Motorcycling: For The Executive Rider - A Connoisseur's Collection
May 15, 2003
Guy Webster’s red wooden barn, ringed with weeds and scattered gardening tools, has become a pilgrimage destination for motorcycle cognoscenti. Several years ago, Webster received a surprise visit from one of these connoisseurs, the daughter of MV Agusta founder Count Domenico Agusta. The countess, having heard fables of an incomparable Italian motorcycle collection in Southern California, traveled from Italy to Webster’s home in Ojai to see if there was any truth to these tales. After an exchange of pleasantries, Webster escorted her from his house, situated in a secluded area adjacent to an orange grove, down a short path to the barn. He then swung open the door and flipped on the lights, revealing dozens of sparkling small-displacement Italian motorcycles, including several machines that her late father had designed and built. She stepped inside for a better view, and standing under a sign that reads, “Parking for Italians only/All others will be towed,” the countess wept.

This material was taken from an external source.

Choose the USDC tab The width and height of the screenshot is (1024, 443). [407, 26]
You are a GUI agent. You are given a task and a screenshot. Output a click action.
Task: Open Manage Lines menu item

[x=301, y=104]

Emotions often run unchecked in the presence of Webster’s collection. Every other weekend from October through May, as many as 300 visitors from California and beyond flock to Webster’s barn to gawk, sigh, and shed an occasional tear over his 75-machine stable of Italian motorcycles built from 1950 to 1980. “When one of the top people in Italy who buys and restores these bikes looked at my collection, he said it’s the finest collection of Italian bikes in the world,” says the 63-year-old Webster. “They’re all correct and they’re
all there.” (Click image to enlarge)
The curators of the Guggenheim’s The Art of the Motorcycle exhibit were sufficiently impressed with the collection to include five of Webster’s bikes in the show, which has been drawing record crowds to the museums since it opened at the Guggenheim in Bilbao, Spain, in 1998. “His approach is that of a connoisseur,” says Charles
Falco, cocurator of The Art of the Motorcycle. “If you’re the Metropolitan Museum in New York, you can have an incredibly broad collection of all periods and art. If you’re a smaller museum, you can try and do the same thing, but then you’re broadly collecting stuff of not good quality. A good curator of a smaller museum will focus on a smaller aspect to be the best in the world. I sensed that in Guy’s collection.”